== What is being asked ==
With the line containing "Click the inline 'pop()' code text" as the starting point, output every line of the data below through its final line, character for character.

-------- Exercise materials

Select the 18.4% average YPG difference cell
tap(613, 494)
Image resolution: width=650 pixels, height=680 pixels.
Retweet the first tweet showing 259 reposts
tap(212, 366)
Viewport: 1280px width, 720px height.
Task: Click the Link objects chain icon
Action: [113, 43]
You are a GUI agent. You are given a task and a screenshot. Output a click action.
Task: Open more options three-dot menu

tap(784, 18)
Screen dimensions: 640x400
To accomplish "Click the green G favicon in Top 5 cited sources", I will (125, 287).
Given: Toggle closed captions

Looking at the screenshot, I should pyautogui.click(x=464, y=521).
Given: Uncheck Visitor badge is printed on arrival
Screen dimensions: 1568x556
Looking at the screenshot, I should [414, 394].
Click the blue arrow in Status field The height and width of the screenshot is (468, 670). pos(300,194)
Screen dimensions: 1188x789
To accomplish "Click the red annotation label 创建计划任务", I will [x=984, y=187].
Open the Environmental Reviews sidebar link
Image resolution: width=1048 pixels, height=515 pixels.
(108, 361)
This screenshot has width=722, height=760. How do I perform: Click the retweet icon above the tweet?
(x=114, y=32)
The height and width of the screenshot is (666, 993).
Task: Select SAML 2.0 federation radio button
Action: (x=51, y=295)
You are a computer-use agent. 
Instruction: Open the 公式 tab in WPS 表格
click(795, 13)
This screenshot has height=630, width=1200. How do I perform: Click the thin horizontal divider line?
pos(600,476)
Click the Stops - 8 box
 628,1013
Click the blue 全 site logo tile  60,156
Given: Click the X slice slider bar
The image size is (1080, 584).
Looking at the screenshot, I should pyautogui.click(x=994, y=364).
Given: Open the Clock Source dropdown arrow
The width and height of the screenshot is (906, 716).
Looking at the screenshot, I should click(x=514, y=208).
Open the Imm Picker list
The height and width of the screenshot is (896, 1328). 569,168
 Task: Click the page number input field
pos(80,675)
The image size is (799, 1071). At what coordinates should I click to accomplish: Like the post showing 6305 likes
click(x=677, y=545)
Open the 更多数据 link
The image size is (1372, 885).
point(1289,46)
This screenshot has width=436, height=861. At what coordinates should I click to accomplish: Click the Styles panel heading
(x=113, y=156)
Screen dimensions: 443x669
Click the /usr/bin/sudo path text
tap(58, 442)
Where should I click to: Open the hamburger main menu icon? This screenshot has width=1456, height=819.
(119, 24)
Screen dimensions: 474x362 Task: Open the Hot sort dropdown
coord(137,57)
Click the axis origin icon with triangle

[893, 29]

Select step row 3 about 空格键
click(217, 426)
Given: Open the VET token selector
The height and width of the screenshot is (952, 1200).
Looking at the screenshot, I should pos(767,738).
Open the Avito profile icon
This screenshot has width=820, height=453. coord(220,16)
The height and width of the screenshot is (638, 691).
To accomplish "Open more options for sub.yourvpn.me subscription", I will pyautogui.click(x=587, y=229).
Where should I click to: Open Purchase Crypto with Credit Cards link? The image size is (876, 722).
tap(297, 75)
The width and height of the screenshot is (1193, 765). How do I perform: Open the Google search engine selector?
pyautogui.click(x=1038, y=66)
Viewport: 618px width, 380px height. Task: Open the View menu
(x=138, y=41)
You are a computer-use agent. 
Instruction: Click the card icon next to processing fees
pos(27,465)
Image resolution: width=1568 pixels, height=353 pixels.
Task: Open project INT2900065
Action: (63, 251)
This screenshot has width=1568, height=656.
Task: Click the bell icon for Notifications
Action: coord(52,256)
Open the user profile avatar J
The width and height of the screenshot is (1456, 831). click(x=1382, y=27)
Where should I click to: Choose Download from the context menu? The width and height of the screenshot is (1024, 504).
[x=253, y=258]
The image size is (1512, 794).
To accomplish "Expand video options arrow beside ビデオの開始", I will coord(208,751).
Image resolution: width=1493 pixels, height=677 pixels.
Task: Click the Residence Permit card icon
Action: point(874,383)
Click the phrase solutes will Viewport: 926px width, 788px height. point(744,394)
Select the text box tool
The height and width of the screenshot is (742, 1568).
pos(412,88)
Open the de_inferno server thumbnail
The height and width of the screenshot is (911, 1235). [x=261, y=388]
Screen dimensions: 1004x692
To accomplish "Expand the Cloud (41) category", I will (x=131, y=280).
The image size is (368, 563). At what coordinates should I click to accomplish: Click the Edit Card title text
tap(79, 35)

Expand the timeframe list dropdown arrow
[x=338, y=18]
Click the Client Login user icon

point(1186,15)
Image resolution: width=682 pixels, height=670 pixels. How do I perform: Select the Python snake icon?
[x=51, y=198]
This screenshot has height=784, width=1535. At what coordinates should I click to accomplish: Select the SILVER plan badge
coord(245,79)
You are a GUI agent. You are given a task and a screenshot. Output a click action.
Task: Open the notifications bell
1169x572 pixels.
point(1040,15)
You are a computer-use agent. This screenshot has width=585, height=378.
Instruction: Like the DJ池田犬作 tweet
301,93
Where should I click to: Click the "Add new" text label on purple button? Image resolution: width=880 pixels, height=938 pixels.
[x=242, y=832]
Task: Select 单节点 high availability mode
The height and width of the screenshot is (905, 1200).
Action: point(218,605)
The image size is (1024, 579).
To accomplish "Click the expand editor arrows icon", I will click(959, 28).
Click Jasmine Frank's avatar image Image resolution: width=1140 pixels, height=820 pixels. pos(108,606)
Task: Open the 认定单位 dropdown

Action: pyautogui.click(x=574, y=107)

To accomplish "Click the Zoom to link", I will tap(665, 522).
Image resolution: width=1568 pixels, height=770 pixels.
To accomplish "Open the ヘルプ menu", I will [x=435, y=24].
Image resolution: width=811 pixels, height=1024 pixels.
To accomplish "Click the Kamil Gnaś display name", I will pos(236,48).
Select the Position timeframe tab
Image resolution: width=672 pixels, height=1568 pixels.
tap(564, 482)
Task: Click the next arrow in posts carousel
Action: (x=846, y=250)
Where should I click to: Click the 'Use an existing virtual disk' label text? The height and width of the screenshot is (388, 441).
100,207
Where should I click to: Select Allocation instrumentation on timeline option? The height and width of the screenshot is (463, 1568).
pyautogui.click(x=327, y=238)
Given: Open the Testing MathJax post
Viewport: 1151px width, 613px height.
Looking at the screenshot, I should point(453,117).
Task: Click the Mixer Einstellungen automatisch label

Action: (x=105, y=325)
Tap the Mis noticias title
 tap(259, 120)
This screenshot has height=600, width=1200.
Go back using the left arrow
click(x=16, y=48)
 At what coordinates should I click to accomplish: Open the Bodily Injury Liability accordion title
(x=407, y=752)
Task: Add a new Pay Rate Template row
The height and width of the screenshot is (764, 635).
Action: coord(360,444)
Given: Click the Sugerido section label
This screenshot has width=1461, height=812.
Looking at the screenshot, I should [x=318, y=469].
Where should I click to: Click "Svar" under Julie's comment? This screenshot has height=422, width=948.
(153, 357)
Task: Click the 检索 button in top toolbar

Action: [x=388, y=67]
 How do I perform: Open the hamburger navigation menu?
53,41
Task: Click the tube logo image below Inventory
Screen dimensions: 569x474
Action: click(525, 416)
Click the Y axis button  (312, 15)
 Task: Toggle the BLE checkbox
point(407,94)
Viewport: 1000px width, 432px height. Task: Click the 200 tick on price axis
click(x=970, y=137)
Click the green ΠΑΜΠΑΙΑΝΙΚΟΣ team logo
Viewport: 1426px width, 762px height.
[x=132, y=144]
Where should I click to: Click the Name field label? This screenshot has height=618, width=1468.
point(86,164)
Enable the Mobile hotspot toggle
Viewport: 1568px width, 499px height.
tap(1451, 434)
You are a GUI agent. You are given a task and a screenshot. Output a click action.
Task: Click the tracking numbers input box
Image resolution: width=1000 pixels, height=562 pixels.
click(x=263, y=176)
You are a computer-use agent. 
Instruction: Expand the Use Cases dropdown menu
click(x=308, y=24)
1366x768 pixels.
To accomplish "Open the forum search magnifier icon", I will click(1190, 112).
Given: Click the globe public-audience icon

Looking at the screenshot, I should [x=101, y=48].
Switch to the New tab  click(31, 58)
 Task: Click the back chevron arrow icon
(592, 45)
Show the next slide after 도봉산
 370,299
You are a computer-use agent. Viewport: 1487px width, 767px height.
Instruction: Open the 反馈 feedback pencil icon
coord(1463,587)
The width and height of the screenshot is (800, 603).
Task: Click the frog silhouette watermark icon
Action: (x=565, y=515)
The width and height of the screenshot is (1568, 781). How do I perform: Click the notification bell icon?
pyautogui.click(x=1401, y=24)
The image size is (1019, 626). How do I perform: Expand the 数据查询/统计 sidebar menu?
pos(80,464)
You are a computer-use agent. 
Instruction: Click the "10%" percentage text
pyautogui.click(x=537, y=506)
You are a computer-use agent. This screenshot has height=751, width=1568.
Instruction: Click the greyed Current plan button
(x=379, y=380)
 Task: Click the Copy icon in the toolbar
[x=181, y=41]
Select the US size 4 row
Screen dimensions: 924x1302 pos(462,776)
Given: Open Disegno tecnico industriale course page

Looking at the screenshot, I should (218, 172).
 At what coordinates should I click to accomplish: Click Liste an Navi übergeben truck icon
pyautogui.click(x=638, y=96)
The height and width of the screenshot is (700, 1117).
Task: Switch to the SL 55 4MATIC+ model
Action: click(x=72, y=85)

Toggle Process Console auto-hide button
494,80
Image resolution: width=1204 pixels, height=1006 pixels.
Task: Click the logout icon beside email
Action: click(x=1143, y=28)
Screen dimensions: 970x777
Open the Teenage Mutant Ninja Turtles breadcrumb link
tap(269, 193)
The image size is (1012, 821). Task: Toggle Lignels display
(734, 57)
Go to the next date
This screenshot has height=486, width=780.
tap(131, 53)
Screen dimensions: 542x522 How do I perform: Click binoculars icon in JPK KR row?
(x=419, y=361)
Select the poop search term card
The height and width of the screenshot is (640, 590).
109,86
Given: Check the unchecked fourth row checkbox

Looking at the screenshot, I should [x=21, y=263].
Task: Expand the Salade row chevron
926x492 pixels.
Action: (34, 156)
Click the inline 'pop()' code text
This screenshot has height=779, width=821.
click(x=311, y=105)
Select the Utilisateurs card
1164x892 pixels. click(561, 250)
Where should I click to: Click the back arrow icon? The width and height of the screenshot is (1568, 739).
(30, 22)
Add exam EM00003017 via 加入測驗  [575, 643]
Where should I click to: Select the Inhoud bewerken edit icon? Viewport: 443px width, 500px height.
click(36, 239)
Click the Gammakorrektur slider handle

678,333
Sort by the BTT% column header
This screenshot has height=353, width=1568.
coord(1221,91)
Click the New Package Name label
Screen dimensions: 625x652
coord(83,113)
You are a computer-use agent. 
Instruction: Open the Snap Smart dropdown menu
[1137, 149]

----------------

== Solution below ==
Click the inline 'pop()' code text
This screenshot has height=779, width=821.
click(x=311, y=105)
Select the Utilisateurs card
1164x892 pixels. click(561, 250)
Where should I click to: Click the back arrow icon? The width and height of the screenshot is (1568, 739).
(30, 22)
Add exam EM00003017 via 加入測驗  [575, 643]
Where should I click to: Select the Inhoud bewerken edit icon? Viewport: 443px width, 500px height.
click(36, 239)
Click the Gammakorrektur slider handle

678,333
Sort by the BTT% column header
This screenshot has height=353, width=1568.
coord(1221,91)
Click the New Package Name label
Screen dimensions: 625x652
coord(83,113)
You are a computer-use agent. 
Instruction: Open the Snap Smart dropdown menu
[1137, 149]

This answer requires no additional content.